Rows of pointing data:

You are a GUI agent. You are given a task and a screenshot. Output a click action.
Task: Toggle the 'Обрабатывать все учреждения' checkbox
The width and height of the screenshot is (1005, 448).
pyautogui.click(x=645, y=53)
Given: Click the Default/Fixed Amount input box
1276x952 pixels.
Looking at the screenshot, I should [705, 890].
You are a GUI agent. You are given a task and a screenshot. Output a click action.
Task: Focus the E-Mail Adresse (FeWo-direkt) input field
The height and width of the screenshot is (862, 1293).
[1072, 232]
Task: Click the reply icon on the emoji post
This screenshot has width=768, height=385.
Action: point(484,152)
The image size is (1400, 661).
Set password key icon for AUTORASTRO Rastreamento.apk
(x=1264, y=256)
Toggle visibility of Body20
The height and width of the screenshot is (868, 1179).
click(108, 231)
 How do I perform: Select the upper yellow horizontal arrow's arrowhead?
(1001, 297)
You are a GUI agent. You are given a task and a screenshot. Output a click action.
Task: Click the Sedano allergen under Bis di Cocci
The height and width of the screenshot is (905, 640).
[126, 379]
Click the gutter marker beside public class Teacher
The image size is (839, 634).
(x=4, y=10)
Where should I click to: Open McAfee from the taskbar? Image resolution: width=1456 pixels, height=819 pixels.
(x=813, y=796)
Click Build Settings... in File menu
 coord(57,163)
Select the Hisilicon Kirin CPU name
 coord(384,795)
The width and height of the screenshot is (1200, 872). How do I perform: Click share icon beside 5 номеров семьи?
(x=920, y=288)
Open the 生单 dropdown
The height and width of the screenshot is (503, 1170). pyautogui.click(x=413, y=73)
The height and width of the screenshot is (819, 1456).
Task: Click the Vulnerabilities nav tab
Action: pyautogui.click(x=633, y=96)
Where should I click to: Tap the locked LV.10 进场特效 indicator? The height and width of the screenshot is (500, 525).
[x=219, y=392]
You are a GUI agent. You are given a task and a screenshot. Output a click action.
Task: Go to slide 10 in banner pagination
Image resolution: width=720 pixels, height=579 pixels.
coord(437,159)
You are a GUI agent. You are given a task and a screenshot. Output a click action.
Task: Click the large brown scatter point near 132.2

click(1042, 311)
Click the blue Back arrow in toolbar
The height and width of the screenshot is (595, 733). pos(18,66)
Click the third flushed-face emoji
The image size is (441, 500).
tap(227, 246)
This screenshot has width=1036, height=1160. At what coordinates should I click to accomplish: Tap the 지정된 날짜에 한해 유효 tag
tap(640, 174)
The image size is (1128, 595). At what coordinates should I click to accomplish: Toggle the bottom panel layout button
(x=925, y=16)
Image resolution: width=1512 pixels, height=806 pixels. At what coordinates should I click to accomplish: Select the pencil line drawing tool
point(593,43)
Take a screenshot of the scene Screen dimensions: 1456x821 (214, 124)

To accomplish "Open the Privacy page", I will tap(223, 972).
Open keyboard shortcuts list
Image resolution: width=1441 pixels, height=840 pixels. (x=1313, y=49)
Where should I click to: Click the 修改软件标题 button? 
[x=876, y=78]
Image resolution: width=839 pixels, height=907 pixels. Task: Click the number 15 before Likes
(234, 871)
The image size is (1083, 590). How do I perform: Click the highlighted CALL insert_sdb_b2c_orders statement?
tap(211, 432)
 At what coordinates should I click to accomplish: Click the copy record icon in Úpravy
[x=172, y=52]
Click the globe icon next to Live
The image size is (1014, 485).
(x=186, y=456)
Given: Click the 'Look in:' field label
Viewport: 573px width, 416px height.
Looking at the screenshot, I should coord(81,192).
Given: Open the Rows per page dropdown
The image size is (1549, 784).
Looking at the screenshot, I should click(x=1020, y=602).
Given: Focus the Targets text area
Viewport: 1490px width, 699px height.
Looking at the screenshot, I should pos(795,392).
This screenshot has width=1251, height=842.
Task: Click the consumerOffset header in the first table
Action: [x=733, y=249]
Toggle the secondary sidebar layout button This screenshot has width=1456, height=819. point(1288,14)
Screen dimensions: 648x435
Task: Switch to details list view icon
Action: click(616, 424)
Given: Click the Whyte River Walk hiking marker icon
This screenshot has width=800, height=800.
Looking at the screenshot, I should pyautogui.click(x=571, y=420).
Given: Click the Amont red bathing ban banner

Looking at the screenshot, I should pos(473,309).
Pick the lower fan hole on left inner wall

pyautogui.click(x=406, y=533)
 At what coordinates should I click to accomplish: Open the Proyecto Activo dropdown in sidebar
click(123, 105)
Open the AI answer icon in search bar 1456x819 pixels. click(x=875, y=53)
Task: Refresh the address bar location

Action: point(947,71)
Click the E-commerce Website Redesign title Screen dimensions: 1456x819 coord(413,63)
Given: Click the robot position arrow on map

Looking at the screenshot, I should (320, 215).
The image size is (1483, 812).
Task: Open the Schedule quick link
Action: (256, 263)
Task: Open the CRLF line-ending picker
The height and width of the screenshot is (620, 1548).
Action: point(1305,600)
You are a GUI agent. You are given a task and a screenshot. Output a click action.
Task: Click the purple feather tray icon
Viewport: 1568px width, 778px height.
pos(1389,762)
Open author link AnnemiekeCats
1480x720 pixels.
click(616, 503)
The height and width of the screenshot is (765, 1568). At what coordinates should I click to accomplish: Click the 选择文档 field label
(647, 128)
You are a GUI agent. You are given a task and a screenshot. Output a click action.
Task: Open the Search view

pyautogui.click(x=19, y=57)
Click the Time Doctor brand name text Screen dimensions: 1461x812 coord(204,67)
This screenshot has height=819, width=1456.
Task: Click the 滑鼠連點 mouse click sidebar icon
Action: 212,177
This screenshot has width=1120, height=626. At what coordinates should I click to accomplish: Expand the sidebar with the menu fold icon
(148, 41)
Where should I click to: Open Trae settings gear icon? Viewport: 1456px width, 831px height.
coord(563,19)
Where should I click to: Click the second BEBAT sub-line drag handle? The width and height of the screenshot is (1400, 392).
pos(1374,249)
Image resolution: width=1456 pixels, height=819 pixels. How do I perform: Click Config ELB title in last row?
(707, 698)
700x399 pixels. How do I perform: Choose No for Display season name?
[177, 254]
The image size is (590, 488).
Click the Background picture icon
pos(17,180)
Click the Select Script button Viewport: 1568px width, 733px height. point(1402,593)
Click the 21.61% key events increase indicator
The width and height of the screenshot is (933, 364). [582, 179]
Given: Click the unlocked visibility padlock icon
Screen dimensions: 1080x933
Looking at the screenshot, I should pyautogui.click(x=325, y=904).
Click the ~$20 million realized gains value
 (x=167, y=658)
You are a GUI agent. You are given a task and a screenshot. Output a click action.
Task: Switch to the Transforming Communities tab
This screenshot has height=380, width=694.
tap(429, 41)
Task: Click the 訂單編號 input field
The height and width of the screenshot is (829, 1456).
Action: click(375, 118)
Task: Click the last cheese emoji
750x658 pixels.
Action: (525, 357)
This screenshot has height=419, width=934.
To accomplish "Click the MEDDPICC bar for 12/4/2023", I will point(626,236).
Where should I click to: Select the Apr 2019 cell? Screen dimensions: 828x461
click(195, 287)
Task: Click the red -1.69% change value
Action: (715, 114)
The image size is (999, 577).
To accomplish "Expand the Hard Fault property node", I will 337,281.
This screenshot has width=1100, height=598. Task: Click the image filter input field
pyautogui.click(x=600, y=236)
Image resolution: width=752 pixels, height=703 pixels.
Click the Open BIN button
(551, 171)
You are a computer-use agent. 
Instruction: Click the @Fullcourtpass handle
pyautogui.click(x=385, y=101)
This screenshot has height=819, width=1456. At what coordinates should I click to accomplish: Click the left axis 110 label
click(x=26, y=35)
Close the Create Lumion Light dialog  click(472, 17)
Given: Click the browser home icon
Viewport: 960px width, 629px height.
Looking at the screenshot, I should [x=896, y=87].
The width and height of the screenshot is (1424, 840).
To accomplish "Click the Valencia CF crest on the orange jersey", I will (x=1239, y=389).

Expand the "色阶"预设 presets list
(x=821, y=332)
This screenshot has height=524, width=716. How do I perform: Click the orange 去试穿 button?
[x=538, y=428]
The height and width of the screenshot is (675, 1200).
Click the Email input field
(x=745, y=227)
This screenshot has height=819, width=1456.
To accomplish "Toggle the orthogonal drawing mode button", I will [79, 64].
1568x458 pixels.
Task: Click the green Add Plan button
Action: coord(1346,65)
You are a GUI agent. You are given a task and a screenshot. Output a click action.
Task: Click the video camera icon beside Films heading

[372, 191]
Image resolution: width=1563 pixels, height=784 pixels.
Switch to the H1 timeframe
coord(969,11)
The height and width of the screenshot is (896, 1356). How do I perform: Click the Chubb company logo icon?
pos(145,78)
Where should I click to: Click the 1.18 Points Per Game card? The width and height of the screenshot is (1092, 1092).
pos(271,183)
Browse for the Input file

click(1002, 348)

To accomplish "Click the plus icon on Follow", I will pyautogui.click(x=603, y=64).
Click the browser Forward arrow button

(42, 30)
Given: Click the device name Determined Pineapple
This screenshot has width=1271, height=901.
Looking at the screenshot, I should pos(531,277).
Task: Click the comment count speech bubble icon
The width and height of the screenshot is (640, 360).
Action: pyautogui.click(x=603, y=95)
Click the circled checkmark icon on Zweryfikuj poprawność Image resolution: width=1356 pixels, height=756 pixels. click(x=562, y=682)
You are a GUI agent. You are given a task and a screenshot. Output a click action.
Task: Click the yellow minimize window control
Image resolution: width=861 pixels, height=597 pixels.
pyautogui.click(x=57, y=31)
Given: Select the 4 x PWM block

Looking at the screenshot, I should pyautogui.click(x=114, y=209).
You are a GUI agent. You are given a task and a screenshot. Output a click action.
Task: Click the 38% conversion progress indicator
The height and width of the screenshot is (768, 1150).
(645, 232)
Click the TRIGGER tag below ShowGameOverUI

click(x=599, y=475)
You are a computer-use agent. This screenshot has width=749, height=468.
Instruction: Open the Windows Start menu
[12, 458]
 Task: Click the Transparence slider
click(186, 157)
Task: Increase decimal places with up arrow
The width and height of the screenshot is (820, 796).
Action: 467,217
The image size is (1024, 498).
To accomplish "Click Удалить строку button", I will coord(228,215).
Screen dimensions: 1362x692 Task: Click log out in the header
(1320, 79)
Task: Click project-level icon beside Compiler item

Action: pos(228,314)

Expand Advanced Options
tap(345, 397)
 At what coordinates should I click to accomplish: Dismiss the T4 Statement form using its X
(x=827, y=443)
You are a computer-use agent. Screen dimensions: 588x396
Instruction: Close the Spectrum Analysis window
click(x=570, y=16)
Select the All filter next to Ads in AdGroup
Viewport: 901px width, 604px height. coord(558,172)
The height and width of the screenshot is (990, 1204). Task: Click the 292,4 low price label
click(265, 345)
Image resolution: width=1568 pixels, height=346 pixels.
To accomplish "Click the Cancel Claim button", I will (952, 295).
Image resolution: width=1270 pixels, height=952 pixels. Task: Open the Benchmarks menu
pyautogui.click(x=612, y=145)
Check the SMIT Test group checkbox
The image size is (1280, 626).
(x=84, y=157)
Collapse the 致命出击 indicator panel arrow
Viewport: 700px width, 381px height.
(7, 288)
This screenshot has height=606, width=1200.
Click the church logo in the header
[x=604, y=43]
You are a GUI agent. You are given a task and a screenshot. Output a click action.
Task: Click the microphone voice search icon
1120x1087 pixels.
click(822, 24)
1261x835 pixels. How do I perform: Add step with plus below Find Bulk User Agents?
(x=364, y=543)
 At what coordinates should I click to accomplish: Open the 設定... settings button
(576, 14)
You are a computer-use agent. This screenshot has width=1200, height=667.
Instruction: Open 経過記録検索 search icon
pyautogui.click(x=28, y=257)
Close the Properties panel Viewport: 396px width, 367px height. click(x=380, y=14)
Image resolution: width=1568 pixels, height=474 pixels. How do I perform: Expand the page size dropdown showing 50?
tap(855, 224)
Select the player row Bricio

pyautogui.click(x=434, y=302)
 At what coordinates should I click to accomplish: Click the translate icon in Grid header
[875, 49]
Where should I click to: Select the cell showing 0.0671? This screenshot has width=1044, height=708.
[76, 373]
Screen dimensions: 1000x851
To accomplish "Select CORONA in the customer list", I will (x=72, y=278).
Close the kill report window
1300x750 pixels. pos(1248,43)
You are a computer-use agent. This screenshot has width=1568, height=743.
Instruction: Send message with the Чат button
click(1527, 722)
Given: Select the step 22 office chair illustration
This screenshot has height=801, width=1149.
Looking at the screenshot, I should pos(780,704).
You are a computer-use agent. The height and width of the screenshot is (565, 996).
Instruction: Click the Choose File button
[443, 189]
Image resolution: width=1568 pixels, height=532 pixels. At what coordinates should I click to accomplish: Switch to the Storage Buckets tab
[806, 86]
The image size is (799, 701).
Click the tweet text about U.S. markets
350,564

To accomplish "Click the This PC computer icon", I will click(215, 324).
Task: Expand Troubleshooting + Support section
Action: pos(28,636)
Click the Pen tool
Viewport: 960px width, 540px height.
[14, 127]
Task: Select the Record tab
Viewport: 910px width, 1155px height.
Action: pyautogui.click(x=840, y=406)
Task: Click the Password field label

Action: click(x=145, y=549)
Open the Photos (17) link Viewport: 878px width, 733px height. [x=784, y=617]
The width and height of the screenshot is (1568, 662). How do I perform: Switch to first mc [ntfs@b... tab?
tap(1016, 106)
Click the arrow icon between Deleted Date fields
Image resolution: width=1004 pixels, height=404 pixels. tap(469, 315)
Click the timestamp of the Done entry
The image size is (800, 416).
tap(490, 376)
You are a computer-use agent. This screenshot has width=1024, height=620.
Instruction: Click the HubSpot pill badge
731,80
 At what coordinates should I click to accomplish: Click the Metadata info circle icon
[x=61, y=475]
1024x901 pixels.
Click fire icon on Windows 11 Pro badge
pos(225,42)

§ PROBLEM DETAILS:
Pull out each line of the material above that contains the word "checkbox", copying those lines in full.

§ OUTPUT OF THE EXERCISE:
Task: Toggle the 'Обрабатывать все учреждения' checkbox
Check the SMIT Test group checkbox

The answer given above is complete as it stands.